» **TRY IT**
Return all lines in the data where the string "will" can be found.

[[ RECORDS FOR THE TASK, beginning ]]

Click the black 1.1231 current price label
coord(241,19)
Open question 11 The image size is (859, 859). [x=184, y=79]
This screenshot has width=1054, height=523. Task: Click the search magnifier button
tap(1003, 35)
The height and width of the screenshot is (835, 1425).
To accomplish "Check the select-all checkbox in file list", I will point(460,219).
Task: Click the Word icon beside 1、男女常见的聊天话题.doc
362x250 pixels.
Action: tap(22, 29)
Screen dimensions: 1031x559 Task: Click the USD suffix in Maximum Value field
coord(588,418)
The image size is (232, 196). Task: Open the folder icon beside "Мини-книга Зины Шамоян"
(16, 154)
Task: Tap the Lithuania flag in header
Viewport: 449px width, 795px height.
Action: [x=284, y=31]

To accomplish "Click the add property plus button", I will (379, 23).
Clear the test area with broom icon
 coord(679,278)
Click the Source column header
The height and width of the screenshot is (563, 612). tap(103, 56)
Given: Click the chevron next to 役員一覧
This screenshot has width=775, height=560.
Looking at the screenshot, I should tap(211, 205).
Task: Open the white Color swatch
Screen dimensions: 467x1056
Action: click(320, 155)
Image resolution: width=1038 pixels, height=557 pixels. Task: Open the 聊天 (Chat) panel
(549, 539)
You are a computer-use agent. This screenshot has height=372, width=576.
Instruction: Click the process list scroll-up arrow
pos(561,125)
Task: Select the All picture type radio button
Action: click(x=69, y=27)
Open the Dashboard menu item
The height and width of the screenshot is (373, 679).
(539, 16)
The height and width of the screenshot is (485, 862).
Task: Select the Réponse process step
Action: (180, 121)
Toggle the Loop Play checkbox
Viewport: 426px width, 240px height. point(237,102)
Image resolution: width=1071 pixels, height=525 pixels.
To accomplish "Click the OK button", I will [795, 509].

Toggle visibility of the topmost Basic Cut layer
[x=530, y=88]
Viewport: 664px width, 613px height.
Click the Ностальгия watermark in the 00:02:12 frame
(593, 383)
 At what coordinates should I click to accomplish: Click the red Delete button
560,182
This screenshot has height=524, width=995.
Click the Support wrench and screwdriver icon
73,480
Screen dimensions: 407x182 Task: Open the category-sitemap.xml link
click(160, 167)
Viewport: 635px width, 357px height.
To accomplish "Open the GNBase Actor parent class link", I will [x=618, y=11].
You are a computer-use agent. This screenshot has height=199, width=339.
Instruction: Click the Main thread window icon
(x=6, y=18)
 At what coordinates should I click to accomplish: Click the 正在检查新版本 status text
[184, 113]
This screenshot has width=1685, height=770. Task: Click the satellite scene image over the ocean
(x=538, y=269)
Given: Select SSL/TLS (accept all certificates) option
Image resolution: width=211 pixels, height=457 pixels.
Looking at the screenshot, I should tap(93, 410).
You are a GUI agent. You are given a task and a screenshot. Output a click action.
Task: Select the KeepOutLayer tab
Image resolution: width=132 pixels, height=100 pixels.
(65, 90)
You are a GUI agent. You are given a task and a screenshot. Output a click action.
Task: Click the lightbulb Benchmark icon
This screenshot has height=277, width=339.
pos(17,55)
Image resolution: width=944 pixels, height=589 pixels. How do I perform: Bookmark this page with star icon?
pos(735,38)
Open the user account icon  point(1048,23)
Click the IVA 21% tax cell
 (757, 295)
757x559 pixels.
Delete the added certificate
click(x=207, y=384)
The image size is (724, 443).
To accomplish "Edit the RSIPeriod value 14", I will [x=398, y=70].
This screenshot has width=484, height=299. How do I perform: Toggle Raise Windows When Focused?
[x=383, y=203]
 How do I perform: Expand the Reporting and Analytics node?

[[ RECORDS FOR THE TASK, end ]]

» **SOLUTION TO THIS EXERCISE**
To accomplish "Check the select-all checkbox in file list", I will point(460,219).
To accomplish "Click the add property plus button", I will (379, 23).
To accomplish "Click the OK button", I will [795, 509].
To accomplish "Open the GNBase Actor parent class link", I will [x=618, y=11].
To accomplish "Edit the RSIPeriod value 14", I will [x=398, y=70].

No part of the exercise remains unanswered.